Pursuing his father's dream for him to play Major League Baseball, Jordan batted .202/.289/.266 as a 31-year-old with the Class AA Birmingham Barons of the Southern League. Not great, but not that much below team averages that season. Playing for skipper Terry Francona, Jordan also stole 30 bases, walked 51 times and threw out six runners on the bases. There was some talent there. But Jordan never played organized baseball again, returning to the NBA in 1995 and winning three more championships with Chicago. Go Bulls.
To mark the occasion of Jordan's baseball turn, Nike is manufacturing Air Jordan 9 Retro “Barons." This is how the shoes are described by John Kim of Sneaker News:
Even after the successful “Kilroy Pack” in 2012, Jordan Brand continues to give these Jordan shoes some love as we get another look at the upcoming Air Jordan 9 “Barons” – a pair paying tribute to Jordan’s endeavors on the baseball diamond. Featuring the classic White Sox system colors with pinstriping on the interior and “45″ stitched on the heel, the Air Jordan 9 “Barons” almost seem like an immediate extension from the Kilroy joints.
Kilroy was here, eh? Looks more like Motorboat Jones to me. Now, before you run out to your local Stride Rite, note the price for a pair at Sole-UP.com: $545.00. And then there's shipping. Shop around and find them for perhaps $170 elsewhere. It's not just M.J.'s fault. That's the going rate for certain kinds of gym shoes these days. People will pay. America!

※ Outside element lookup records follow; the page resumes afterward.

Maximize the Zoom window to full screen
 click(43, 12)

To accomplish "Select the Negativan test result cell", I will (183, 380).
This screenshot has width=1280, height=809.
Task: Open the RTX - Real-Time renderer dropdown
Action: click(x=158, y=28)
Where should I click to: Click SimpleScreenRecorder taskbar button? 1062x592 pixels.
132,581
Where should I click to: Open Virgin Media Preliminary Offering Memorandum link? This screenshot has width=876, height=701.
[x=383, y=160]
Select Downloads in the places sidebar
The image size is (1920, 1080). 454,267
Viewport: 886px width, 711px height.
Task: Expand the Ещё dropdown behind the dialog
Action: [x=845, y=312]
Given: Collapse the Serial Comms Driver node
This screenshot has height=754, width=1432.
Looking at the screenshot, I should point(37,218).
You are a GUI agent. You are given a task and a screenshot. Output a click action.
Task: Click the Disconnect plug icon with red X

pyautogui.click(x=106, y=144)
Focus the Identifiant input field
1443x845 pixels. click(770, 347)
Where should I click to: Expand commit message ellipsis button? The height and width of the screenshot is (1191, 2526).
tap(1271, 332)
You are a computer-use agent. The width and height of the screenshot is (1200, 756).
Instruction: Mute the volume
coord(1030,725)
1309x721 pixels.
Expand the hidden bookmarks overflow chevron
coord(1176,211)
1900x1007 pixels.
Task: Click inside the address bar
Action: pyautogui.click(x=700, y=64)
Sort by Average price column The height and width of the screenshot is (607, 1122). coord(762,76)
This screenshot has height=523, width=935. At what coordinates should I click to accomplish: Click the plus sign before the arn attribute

Footwear aside, a lot of folks short-sightedly took shots at Jordan for trying to play baseball, but it was one of the coolest things an athlete has ever done, and his was the only happy baseball story of the entire 1994 season — with major leaguers on strike and MLB canceling the World Series. If you have $545-plus of disposable income, perhaps you'll want to reminisce about Michael Jordan the baseball player while wearing your No. 45 "Barons."